Clinton quilting group welcomes anyone who wants to get crafty

A festive piece created by quilters in Clinton. (Photo credit: Jo Gosset)A festive piece created by quilters in Clinton. (Photo credit: Jo Gosset)
Clinton quilters meet every Monday to work on projects, and welcome new members who are looking to enjoy the company of other crafters. (Photo credit: Jo Gosset)Clinton quilters meet every Monday to work on projects, and welcome new members who are looking to enjoy the company of other crafters. (Photo credit: Jo Gosset)

Anyone wanting to get crafty with quilts or other needlework projects in Clinton, and enjoy the company of others while they do so, can take part in the informal quilting group that is held at the seniors’ centre every Monday from 9 a.m. until 2 p.m.

Jo Gosset, who is organizing the group this year, says it has been taking place for five or six years, with different people joining in at different times.

“Anybody can come,” she says. “Pretty much all of us quilt except for one person who’s a weaver. Sometimes people bring crocheting or knitting projects for a break from quilting.”

The drop-in sessions are by donation ($2 a time), and Gosset says that the social aspect of the group is a big part of the appeal, with between four and 10 people dropping in each Monday whenever it suits them.

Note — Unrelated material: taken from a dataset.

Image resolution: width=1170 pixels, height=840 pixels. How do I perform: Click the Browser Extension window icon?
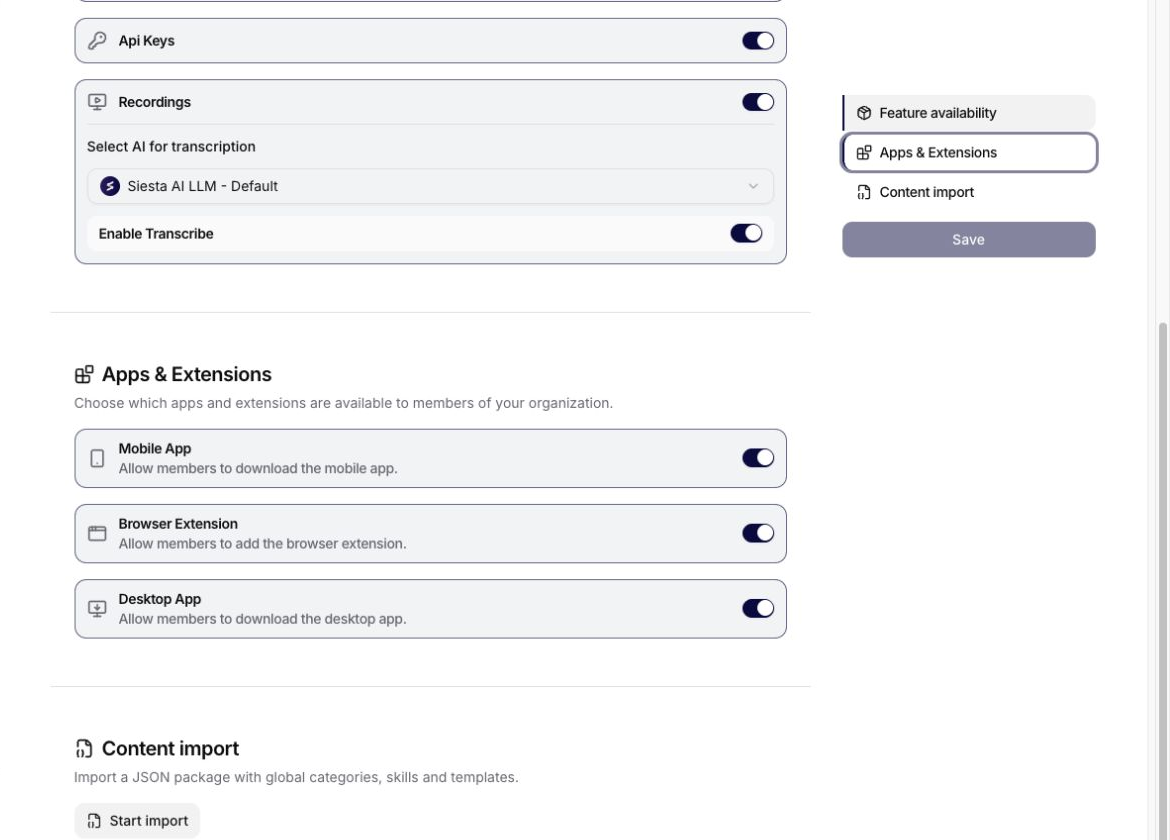(97, 533)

People mostly work on their own projects, but she says they do group projects once in a while.

“We do donation quilts for Victim Services at the Clinton RCMP detachment,” she says. “We donate anywhere from six to a dozen quilts of all sizes each year.”

The group is for people of all different levels. “Newbies are more than welcome,” says Gosset. “There’s usually someone around who can help.”

She explains that the group started when Clinton quilters who used to drive to 100 Mile to quilt decided that was too far to drive. “I’m the only one left from that original group.”

While participants bring their own projects to work on, Gosset says that people sometimes drop material off for the quilters to fashion quilts from. “We can also finish off projects. We don’t say no to anything.”

The group stopped meeting during the pandemic, and has only recently resumed the weekly sessions. Gosset says she’s starting to see some younger people get interested in quilting, but adds that it’s not a cheap hobby.

However, she notes that the group has recently had some fabric donated to them, and says that if someone is interested in learning how to quilt and doesn’t mind doing something “scrappy”, the group can help them out with supplies to get them started.

“We like to repurpose as much as possible. And we love to share our craft with others.”